● 本文:
══════════

NAKOが生まれるまで

運動療法プログラムを開始

NAKOが始まった当時、体を正しい姿勢へ導く指導することで、痛みを解消していました。運動療法と呼ばれるものです。姿勢の矯正方法として、体操と筋力トレーニングを組み合わせたプログラムを採用しました。このプログラムが優れていた点は、簡単な体操であることや、特別な道具を使うことなく取り組める点です。事故のような突発的なきっかけを除くと、痛みの原因は生活習慣が要因となりますから、定期的な体操の継続は、再発しにくい体へと変える方法としても優れたものでした。

その場での変化を求められる

やがて日本とは違う場所で、腰痛の解消プログラムを提供する場面が訪れます。骨や靭帯の長さなどに違いはあっても、体の構造は同じですから、体操の指導を受けた方々は改善していきます。腰痛で困っていた一人の男性は手術を控えてはいたものの、できれば手術せずに解決したいという思いで体操に取り組みました。数日の体操を続けたところで痛みは消え、手術の必要が無くなったと喜んでいました。こうした良い結果が口コミで広がり、しばらくの期間は現地に滞在して体操の指導を続けることになります。

見えてきた3つの問題点

しばらく現地で体操指導を実施していると、問題点が浮き彫りになっていきます。

運動療法の問題点

1つは、重度の痛みのために体操ができないというものです。

医療技術が日本と異なることもあり、国内では出会わなかったような重い症状を抱えてる方にお会いする機会が多いのです。

それまでは症状が重い場合は、できる範囲で体を動かすように伝えていたのですが、ここでは通用しません。痛みをこらえないと、わずかな動きの体操でさえもできないのです。

体操さえできれば良くなるプログラムだけに、体を動かせないと状態だと、お手伝いできることが無くなってしまうのです。

カレンダー

2つ目は、時間が足りないことです。体操は定期的な体操とトレーニングで構成されています。このため、痛みが無くなるのを実感するまでに、どうしても時間が必要です。

══════════

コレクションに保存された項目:
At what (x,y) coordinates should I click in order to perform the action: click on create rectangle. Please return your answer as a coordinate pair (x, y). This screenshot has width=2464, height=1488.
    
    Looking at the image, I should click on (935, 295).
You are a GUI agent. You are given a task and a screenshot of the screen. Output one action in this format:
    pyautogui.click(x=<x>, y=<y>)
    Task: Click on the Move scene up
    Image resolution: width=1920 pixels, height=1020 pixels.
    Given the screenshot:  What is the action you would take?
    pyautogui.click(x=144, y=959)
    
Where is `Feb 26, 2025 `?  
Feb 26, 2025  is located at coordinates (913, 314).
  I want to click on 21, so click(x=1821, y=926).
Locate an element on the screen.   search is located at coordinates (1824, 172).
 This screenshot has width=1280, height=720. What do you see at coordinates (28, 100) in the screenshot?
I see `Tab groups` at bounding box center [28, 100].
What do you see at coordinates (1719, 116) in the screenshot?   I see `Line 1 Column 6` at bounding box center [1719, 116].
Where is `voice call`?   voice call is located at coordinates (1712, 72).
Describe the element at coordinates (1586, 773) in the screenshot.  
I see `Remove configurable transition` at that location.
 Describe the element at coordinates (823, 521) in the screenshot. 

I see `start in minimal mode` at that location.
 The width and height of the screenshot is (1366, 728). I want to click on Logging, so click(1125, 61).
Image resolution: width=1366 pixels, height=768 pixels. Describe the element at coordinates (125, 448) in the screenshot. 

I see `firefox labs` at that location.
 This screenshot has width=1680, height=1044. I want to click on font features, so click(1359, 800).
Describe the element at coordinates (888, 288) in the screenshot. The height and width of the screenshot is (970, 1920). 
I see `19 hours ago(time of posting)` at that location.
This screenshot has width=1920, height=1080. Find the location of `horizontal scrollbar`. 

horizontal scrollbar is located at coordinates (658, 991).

══════════

● 作業内容:
a. NAKOの成り立ちを述べた本文の「1つは、重度の痛みのために体操ができないというものです。」から「体操でさえもできないのです。」までを、「医療技術」を「医療の水準」に変えて書き直してください。
b. NAKOの成り立ちを述べた本文によると、定期的な体操の継続が再発しにくい体へ変える方法として優れていたのはなぜですか。一～三文で説明してください。
これらの行は使わなくてかまいません。

● 解答:
a.
1つは、重度の痛みのために体操ができないというものです。

医療の水準が日本と異なることもあり、国内では出会わなかったような重い症状を抱えてる方にお会いする機会が多いのです。

それまでは症状が重い場合は、できる範囲で体を動かすように伝えていたのですが、ここでは通用しません。痛みをこらえないと、わずかな動きの体操でさえもできないのです。

b. 事故のような突発的なきっかけを除けば、痛みの原因は生活習慣にあるからです。そのため、定期的に体操を続けることが、再発しにくい体へ変える方法として優れていました。